Lines in which "Follow" appears should be pulled from the data below.
:: DATASET CONTENT ::
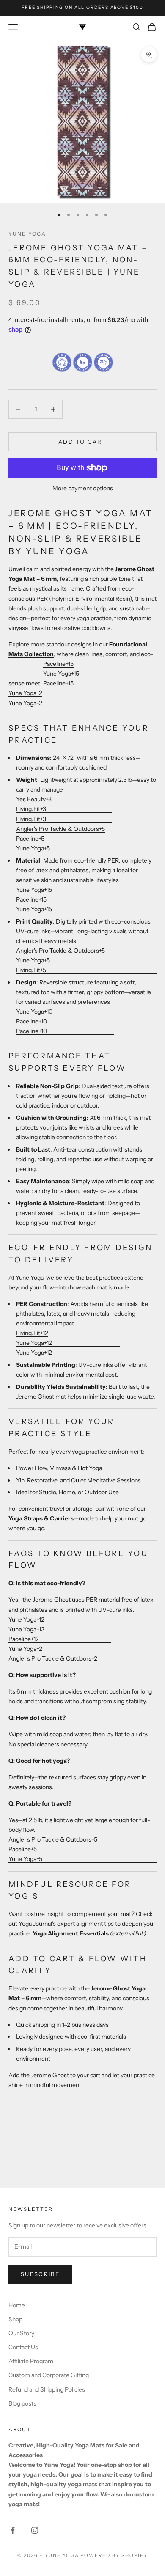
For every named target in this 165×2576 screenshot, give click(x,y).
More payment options (82, 488)
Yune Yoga (27, 234)
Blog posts (22, 2403)
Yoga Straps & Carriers (41, 1518)
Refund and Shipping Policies (46, 2389)
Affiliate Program (30, 2361)
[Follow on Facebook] (12, 2530)
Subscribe (40, 2274)
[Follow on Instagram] (34, 2530)
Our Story (21, 2333)
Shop (15, 2319)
:::
> _WRITTEN SOLUTION_
[Follow on Facebook] (12, 2530)
[Follow on Instagram] (34, 2530)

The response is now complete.